Niedziela - kurs do Bielska-Bialej na grob Dziadka. Szybko czas leci, to juz przeszlo 10 lat odkad Dziadek zmarl i zawsze zaluje pewnych rzeczy, ze za zycia nie mialem zbyt dobrego kontaktu z Dziadkiem. Zwlaszcza pod koniec, wszystko przez mego pieprznietego ojca...
Droga do Bielska-Bialej w tamta strone jeszcze jako taka, w Bielsku cos same stluczki widzialem prawie co 200 metrow.

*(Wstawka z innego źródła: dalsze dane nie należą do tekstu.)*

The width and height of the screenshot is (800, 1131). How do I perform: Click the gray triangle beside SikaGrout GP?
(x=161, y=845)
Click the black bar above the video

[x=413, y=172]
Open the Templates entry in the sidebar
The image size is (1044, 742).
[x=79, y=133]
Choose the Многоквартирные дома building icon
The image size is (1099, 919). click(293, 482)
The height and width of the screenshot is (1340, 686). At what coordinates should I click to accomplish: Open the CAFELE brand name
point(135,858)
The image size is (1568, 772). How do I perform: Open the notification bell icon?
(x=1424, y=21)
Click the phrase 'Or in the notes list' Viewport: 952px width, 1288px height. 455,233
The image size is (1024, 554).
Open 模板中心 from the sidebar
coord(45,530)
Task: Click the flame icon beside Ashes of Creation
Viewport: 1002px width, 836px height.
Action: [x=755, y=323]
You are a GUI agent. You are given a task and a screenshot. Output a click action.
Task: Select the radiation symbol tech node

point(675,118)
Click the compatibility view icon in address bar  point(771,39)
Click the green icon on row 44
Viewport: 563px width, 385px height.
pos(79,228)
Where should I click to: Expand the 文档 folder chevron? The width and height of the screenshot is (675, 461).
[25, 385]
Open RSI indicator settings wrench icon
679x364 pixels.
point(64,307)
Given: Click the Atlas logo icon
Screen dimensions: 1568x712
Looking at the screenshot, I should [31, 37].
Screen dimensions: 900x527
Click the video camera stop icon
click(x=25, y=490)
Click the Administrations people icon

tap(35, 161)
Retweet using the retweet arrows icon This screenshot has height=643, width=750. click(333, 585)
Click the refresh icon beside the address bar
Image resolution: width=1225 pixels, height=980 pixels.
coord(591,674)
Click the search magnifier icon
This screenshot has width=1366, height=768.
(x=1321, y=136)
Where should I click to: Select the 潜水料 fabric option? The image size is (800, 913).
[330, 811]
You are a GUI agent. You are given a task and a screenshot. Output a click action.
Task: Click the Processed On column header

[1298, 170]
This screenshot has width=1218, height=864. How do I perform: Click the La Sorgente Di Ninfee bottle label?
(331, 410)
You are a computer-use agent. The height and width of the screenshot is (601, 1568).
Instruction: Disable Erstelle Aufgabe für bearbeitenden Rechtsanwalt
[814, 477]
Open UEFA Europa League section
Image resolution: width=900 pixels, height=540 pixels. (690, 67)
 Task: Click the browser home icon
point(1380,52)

Powrot z Bielska-Bialej juz raczej nie tak przyjemny, deszcz, ciemno, slaba widocznosc - szczegolnie jadac sznurkiem 80 km/h prawym pasem, wiec wybralem wariant troche bardziej stresujacy i pociskanie lewym pasem jakies 100-110 km/h. Za Pszczyna maly zonk, ograniczenie do 80 km/h wiec zwalniam do 85 km/h dojezdzam do skrzyzowania i zapla sie zolte, szybka orientacja w sytuacji i pomysl: przejade. Ku mojemu zdziwieniu zolte swiecilo sie nie dluzej niz 1 sekunde, hamowac nie bylo po co bo zatrzymalbym sie na srodku skrzyzowania, wiec wybralem wariant przejechania skrzyzowania na czerwonym. Jakby bylo sucho to bym wyhamowal. Ale bardzo mnie zdziwilo, ze tak krotko swiecilo sie zolte, no chyba, ze swiatla byly ustawione tak, ze dlugo sie jeszcze swiecilo czerwone zanim zapalilo sie zielone dla innej strony. Poza tym to dosc dziwne jest dla mnie, ze na glowym szlaku komunikacyjnej - krajowej jedynce Cieszyn - Gdansk co chwila jest skrzyzowanie i ograniczenie do 80 km/h. To juz o niebo lepiej jest jechac z Cieszyna D-81 do Katowic i tam dopiero na krajowa jedynke. D-81 o wiele lepsza, mniej skrzyzowan, mniejszy ruch, lepsze oznakowanie, lepsza nawierzchnia.
Plany na dzis: groby oraz praca.
W ogole to jestem zmeczony, wedlug starego czasu to juz po 2.oo, wiec pora do wyrka.